"La Grèce a
besoin de 50 milliards d’euros à partir du mois d’avril". Cette importance quasi cathartique
de l’argent a la peau dure ! Si seulement le livre « l’île des
naufragés » de Louis Even pouvait être ajouté au programme de cours de nos
grands énarques et eurocrates ! La Grèce n’a
pas besoin d’euros, elle a juste besoin d’un moyen d’échange reconnu par une
majorité : ça peut être des olives, de la fêta ou des coquillages… Ils ont
du soleil, de l’huile de bras, des idées et des ressources, qu’attendent-ils ?
L’Europe et l’euro c’est uniquement pour le grand Capital qui compte en
milliards, ce n’est pas un moyen d’échange qui sert le peuple. Le cas de la Turquie ou de l’Argentine sous tutelle de maître dollar n’est-il pas suffisamment éclairant ?

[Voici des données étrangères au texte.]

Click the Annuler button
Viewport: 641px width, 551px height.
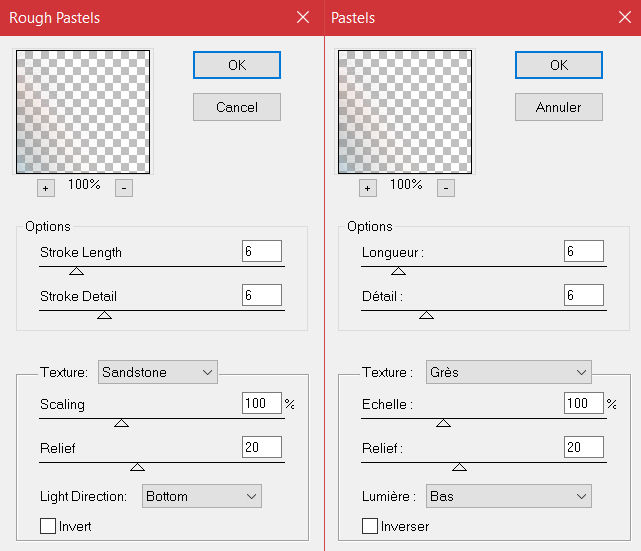tap(558, 107)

Rien n’a changé depuis 2400 ans, l’homme est toujours aussi cupide
et égoïste. De Socrate à
nos
jours, la ploutocratie toujours…
Mais si on
souhaite vraiment couper court à cette fichue peur de manquer et volonté de
domination se traduisant par une thésaurisation excessive, il suffit d’adopter
une monnaie fondante, moyen systémique par excellence permettant de juguler nos inhérents élans capitalistes.